(Stored items)

* start *

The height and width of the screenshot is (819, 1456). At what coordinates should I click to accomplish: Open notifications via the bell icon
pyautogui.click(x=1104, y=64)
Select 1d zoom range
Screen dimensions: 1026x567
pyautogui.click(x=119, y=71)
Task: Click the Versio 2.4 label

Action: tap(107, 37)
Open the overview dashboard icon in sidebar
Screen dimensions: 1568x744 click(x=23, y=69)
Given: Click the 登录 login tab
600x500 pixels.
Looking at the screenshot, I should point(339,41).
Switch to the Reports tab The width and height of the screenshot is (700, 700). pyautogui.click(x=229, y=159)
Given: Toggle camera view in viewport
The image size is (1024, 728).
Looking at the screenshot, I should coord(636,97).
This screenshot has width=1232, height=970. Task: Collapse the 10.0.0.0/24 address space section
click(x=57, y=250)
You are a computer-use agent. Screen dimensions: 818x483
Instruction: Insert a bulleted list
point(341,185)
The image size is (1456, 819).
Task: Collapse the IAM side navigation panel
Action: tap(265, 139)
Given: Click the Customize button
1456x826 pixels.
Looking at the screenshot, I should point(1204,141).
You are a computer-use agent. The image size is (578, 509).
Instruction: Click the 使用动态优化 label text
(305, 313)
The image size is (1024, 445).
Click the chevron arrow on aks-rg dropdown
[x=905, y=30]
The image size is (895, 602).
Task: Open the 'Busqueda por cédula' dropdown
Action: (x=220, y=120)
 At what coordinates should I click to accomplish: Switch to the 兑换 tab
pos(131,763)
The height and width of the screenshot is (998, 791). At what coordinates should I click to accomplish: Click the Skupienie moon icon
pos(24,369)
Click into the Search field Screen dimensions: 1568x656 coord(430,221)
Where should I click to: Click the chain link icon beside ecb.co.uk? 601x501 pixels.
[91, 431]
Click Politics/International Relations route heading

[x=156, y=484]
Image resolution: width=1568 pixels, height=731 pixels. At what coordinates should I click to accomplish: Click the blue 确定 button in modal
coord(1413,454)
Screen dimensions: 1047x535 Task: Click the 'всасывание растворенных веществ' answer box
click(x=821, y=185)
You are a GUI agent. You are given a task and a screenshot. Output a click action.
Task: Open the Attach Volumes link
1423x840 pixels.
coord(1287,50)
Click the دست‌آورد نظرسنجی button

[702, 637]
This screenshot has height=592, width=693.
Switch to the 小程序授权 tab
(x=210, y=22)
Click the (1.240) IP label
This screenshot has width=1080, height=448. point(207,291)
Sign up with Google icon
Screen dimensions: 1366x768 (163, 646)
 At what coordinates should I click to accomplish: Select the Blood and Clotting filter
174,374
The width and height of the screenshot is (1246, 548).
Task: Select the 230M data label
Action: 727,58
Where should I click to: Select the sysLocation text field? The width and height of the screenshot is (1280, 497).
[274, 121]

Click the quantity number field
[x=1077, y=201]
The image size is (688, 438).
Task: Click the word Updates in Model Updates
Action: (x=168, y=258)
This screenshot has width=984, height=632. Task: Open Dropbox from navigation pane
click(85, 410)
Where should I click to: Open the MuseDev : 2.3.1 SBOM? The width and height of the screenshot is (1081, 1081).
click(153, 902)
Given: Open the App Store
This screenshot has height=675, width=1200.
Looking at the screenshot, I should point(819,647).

* end *

• **Exercise instructions**: Print the data above verbatim, every line and in the same order.

• **Response to this task**:
The height and width of the screenshot is (819, 1456). At what coordinates should I click to accomplish: Open notifications via the bell icon
pyautogui.click(x=1104, y=64)
Select 1d zoom range
Screen dimensions: 1026x567
pyautogui.click(x=119, y=71)
Task: Click the Versio 2.4 label

Action: tap(107, 37)
Open the overview dashboard icon in sidebar
Screen dimensions: 1568x744 click(x=23, y=69)
Given: Click the 登录 login tab
600x500 pixels.
Looking at the screenshot, I should point(339,41).
Switch to the Reports tab The width and height of the screenshot is (700, 700). pyautogui.click(x=229, y=159)
Given: Toggle camera view in viewport
The image size is (1024, 728).
Looking at the screenshot, I should coord(636,97).
This screenshot has width=1232, height=970. Task: Collapse the 10.0.0.0/24 address space section
click(x=57, y=250)
You are a computer-use agent. Screen dimensions: 818x483
Instruction: Insert a bulleted list
point(341,185)
The image size is (1456, 819).
Task: Collapse the IAM side navigation panel
Action: tap(265, 139)
Given: Click the Customize button
1456x826 pixels.
Looking at the screenshot, I should point(1204,141).
You are a computer-use agent. The image size is (578, 509).
Instruction: Click the 使用动态优化 label text
(305, 313)
The image size is (1024, 445).
Click the chevron arrow on aks-rg dropdown
[x=905, y=30]
The image size is (895, 602).
Task: Open the 'Busqueda por cédula' dropdown
Action: (x=220, y=120)
 At what coordinates should I click to accomplish: Switch to the 兑换 tab
pos(131,763)
The height and width of the screenshot is (998, 791). At what coordinates should I click to accomplish: Click the Skupienie moon icon
pos(24,369)
Click into the Search field Screen dimensions: 1568x656 coord(430,221)
Where should I click to: Click the chain link icon beside ecb.co.uk? 601x501 pixels.
[91, 431]
Click Politics/International Relations route heading

[x=156, y=484]
Image resolution: width=1568 pixels, height=731 pixels. At what coordinates should I click to accomplish: Click the blue 确定 button in modal
coord(1413,454)
Screen dimensions: 1047x535 Task: Click the 'всасывание растворенных веществ' answer box
click(x=821, y=185)
You are a GUI agent. You are given a task and a screenshot. Output a click action.
Task: Open the Attach Volumes link
1423x840 pixels.
coord(1287,50)
Click the دست‌آورد نظرسنجی button

[702, 637]
This screenshot has height=592, width=693.
Switch to the 小程序授权 tab
(x=210, y=22)
Click the (1.240) IP label
This screenshot has width=1080, height=448. point(207,291)
Sign up with Google icon
Screen dimensions: 1366x768 (163, 646)
 At what coordinates should I click to accomplish: Select the Blood and Clotting filter
174,374
The width and height of the screenshot is (1246, 548).
Task: Select the 230M data label
Action: 727,58
Where should I click to: Select the sysLocation text field? The width and height of the screenshot is (1280, 497).
[274, 121]

Click the quantity number field
[x=1077, y=201]
The image size is (688, 438).
Task: Click the word Updates in Model Updates
Action: (x=168, y=258)
This screenshot has width=984, height=632. Task: Open Dropbox from navigation pane
click(85, 410)
Where should I click to: Open the MuseDev : 2.3.1 SBOM? The width and height of the screenshot is (1081, 1081).
click(153, 902)
Given: Open the App Store
This screenshot has height=675, width=1200.
Looking at the screenshot, I should point(819,647).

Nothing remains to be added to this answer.